What is being asked:
A faithful copy of the data below is required, leaving out every picture.

Information provided:
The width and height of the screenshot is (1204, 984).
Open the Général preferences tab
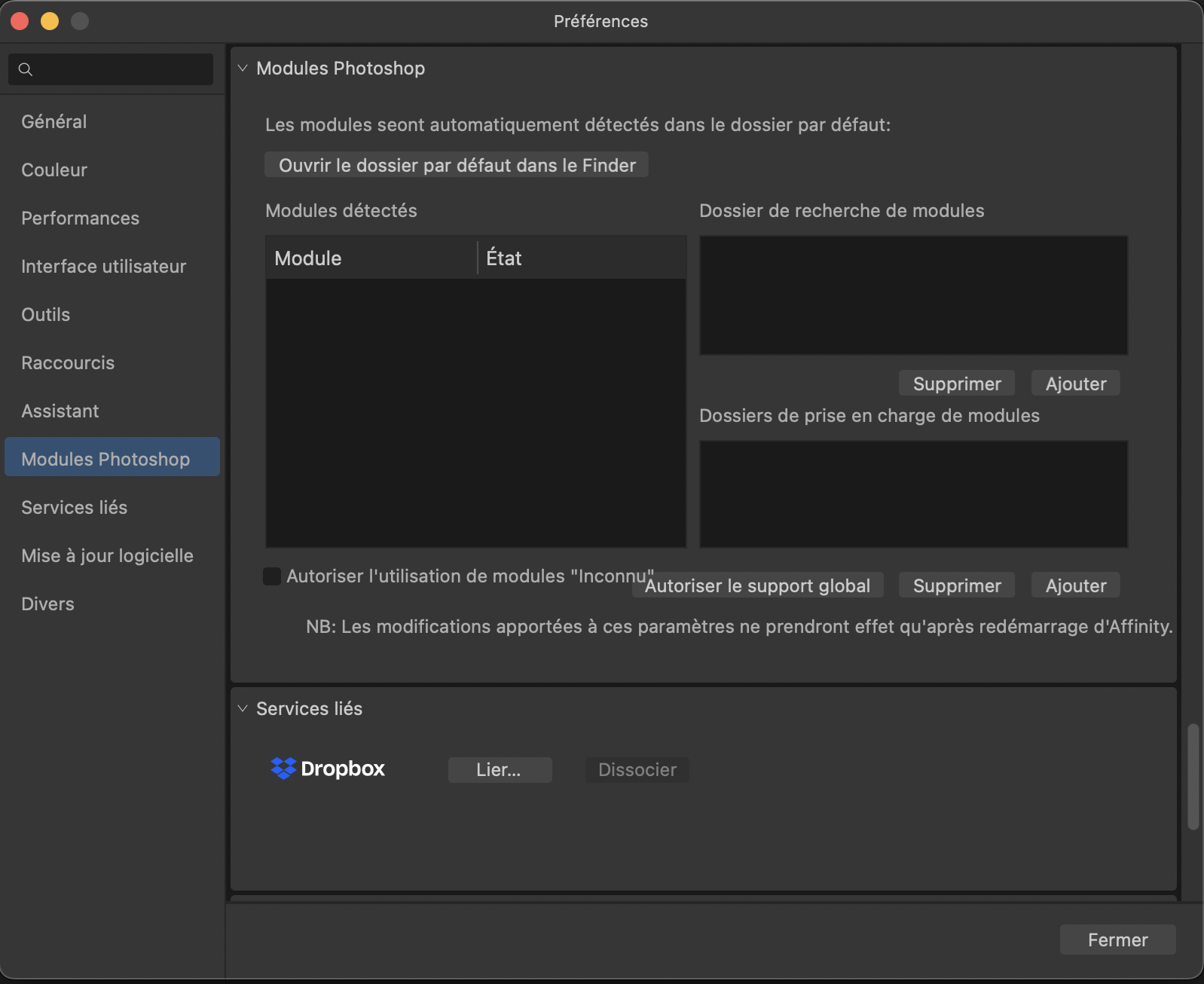(x=54, y=122)
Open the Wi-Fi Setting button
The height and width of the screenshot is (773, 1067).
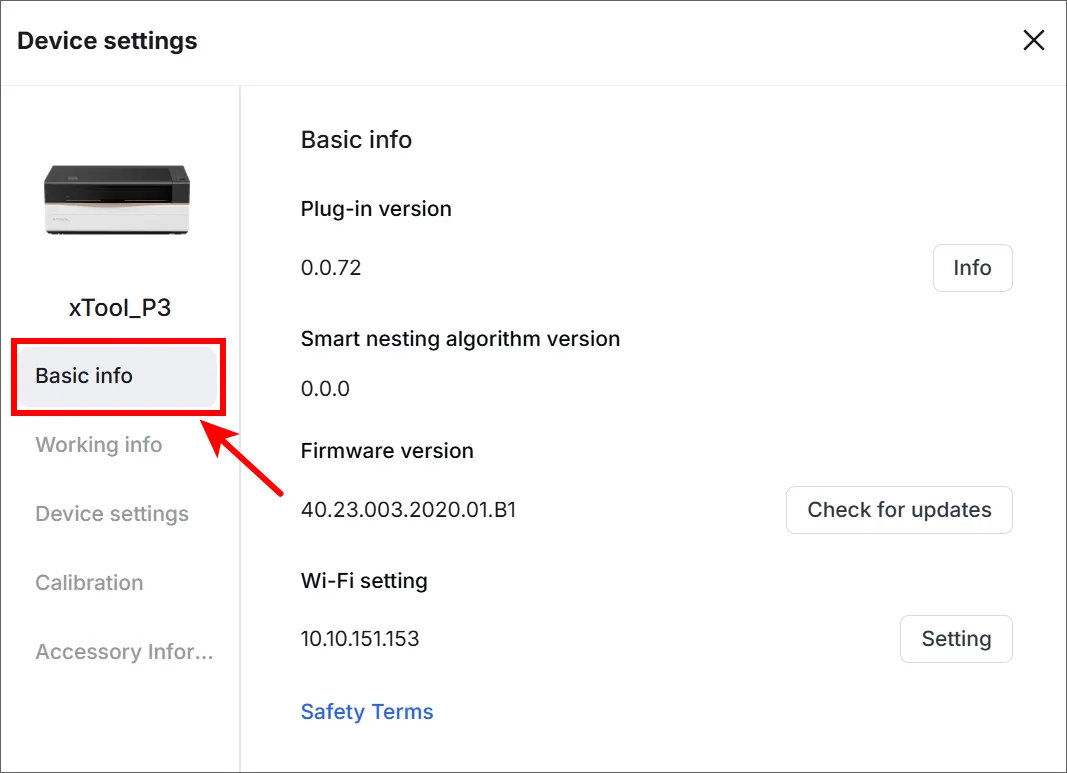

Response:
The width and height of the screenshot is (1204, 984).
Open the Général preferences tab
(x=54, y=122)
Open the Wi-Fi Setting button
The height and width of the screenshot is (773, 1067).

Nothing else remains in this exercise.